A government committee had been set up to iron out the issues between the two states, but Maharashtra was not satisfied with the committee report.

“There are Shivaji statues in every village in the area,” said Kannada activist Ashok Chandargi. “We wanted one installed here and we got it.”

He said a few youngsters in Peeranwadi came together to make the statue out of a plaster of Paris.

“It took our boys eight days to make the statue,” said Chandargi. “We did not want a bronze statue that would be expensive. It was about Kannada pride and this statue was enough to make the point.”

He added that statues had always played an important part in Belgaum, which is on the border of Maharashtra and Karnataka.

“Shivaji is a national figure, but the Shiv Sena (ruling party in Maharashtra) has made him their brand,” said Chandargi. “Similarly, Sangolli Rayanna is important for us.”

Belgaum
Protests over the placement of Sangolli Rayanna’s statue at Belgaum, Karnataka, India. Photo: Veena Mani

Statues have been a cause for protests across India for years now.

A statue of Manu — ancient lawgiver for Hindus — on the premises of the high court in northwestern state of Rajasthan has also sparked protests. The statue was erected in 1989 by the Rajasthan Judicial Officers Association.

In 2018, activists smeared the face of the statue with paint. Leaders of the Dalit community — earlier untouchables in India’s caste system — have written to Sonia Gandhi, who leads India’s chief Opposition party the Congress, to have the statue removed. Rajasthan has a Congress government.

Manusmiriti, the law book written by Manu, is particularly regressive towards Dalits, who are still marginalized and discriminated against despite decades of affirmative action.

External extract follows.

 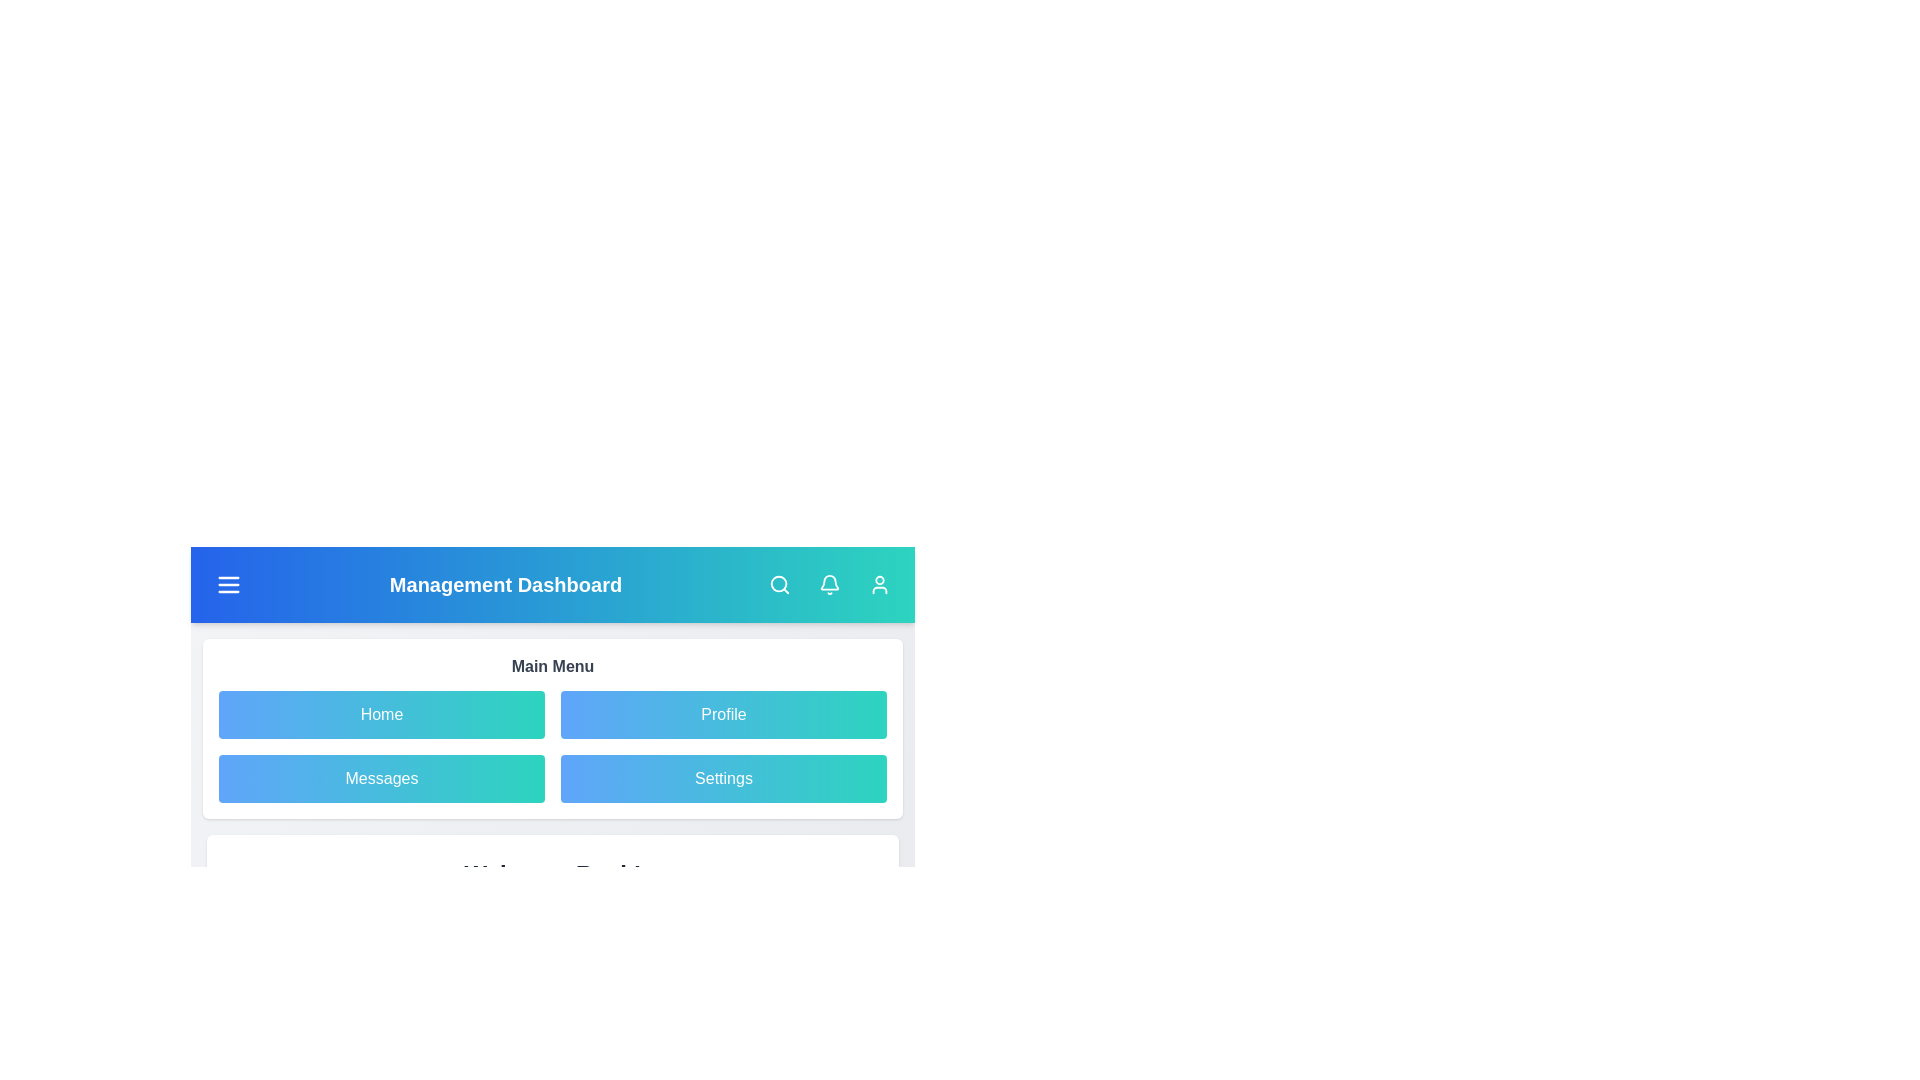 I want to click on menu button to toggle the visibility of the side menu, so click(x=229, y=585).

B R Ambedkar, who chaired the committee that drafted India’s Constitution after Independence in 1947, symbolically burnt the book — a mode of protest still used by Dalit activists.

Not everyone, however, agrees with statue politics.

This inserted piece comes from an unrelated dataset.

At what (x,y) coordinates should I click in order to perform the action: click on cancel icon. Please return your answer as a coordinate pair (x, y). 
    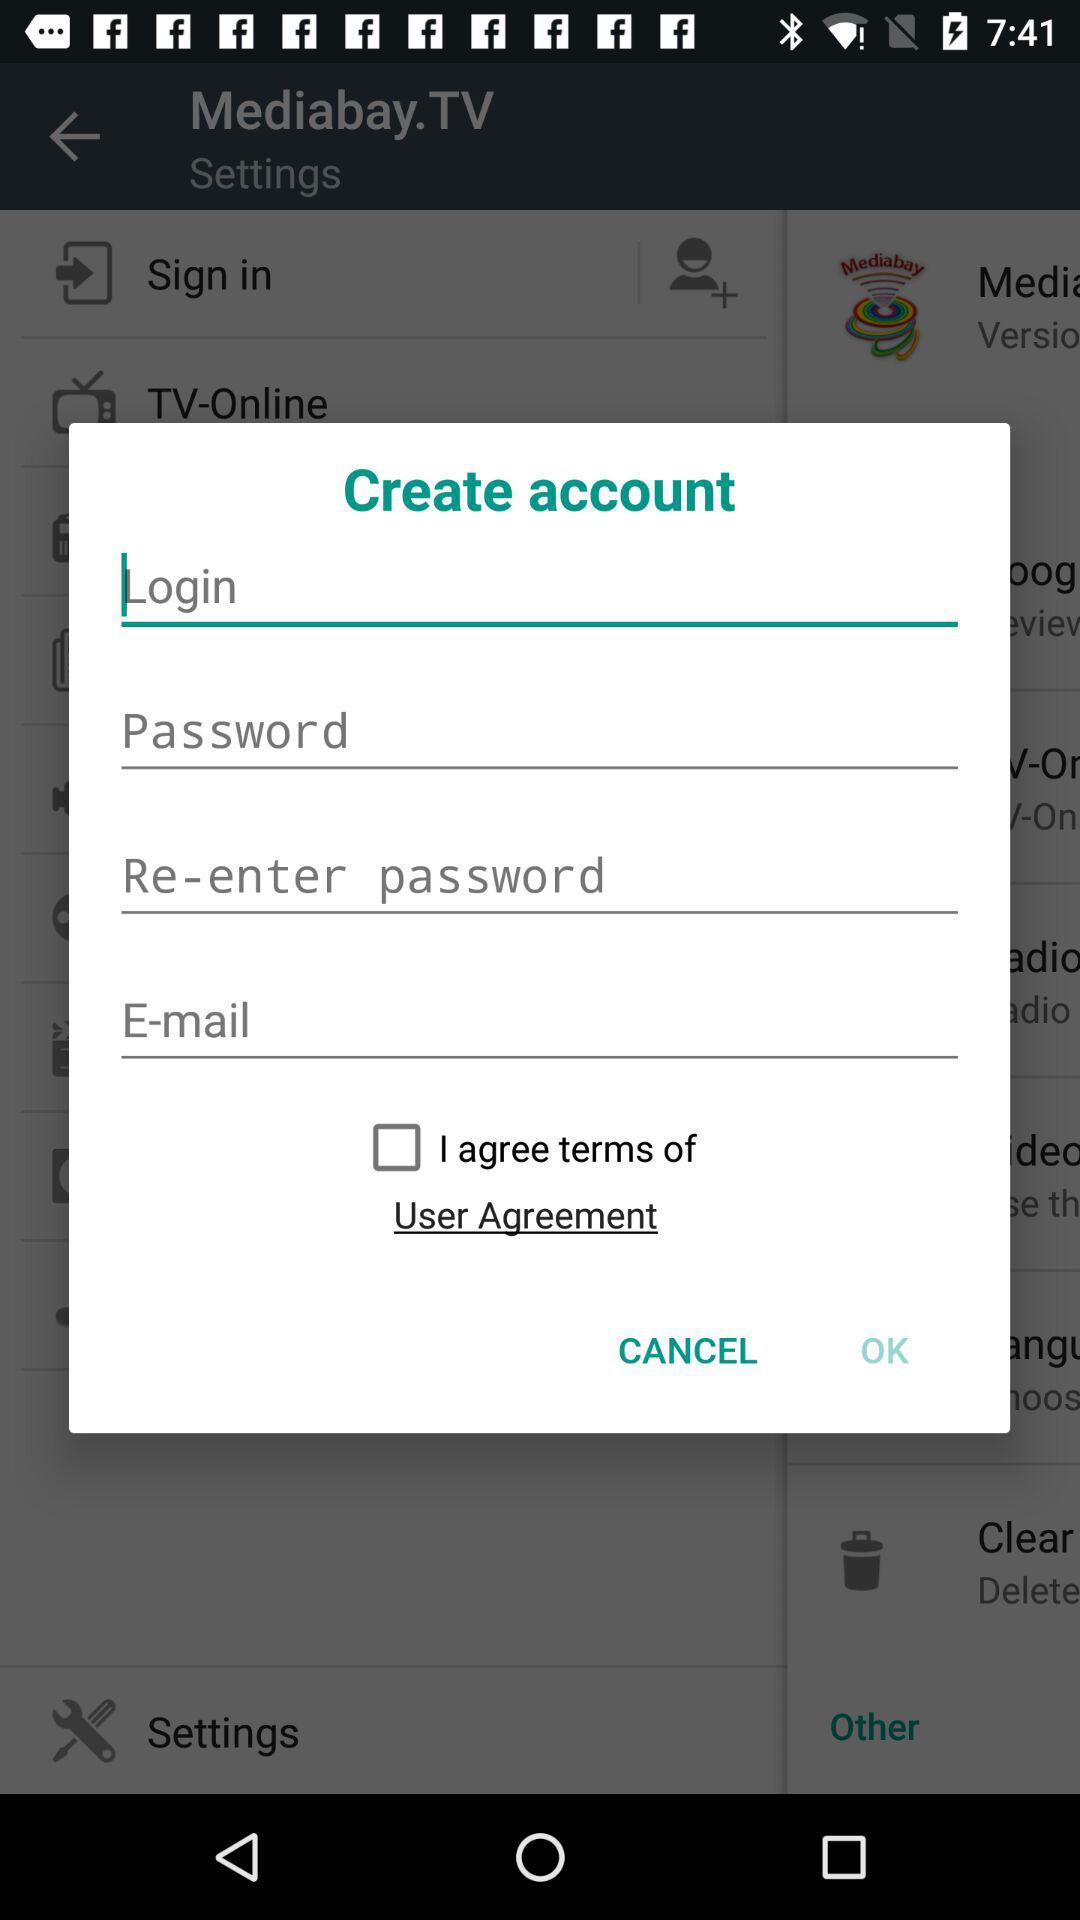
    Looking at the image, I should click on (687, 1349).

Sociologist Ashis Nandy told Zenger News that these protests were strategies of parties trying to make a point.

“No party sticks to an ideology,” he said. “Those who pretend to have an ideology are attempting to smudge the difference between ideology and political ploys.”

“In India, such tactics give you political dividends,” Nandy added. “In more mature societies, even if the statue is brought down, history will tell people about them —like in the case of Winston Churchill.”

A statue of Winston Churchill, a former British prime minister and war hero accused of engineering the Bengal famine of 1943, was defaced in London earlier this year during the George Floyd protests.

Such incidents have happened in India as well. In Kolkata, the eastern metropolis, a statue of 19th-century reformer Ishwar Chandra Vidyasagar was vandalized last year, allegedly by a supporter of prime minister Narendra Modi’s Bharatiya Janata Party.

Mamata Banerjee, the chief minister of West Bengal of which Kolkata is the capital, has been a vocal critic of Modi. Vidyasagar is an iconic figure for Bengalis.

Statues of Vladimir Lenin — quite common in West Bengal, which was ruled for 34 years by a Communist coalition — and Nobel laureate Rabindranath Tagore have also been attacked in recent years.

In the northeastern state of Tripura, a statue of Lenin was brought down when the BJP defeated a Communist coalition in 2018.

“Such adolescent behavior is present in every country and nothing can be done about it,” said Nandy.

“A statue reminds people of the personality,” said Badri Narayan, chairman of the board of governors of G B Pant Social Science Institute in Prayagraj. “Vandalizing a statue means trashing various values and ideologies connected to that statue. It also helps in claiming votes in elections.”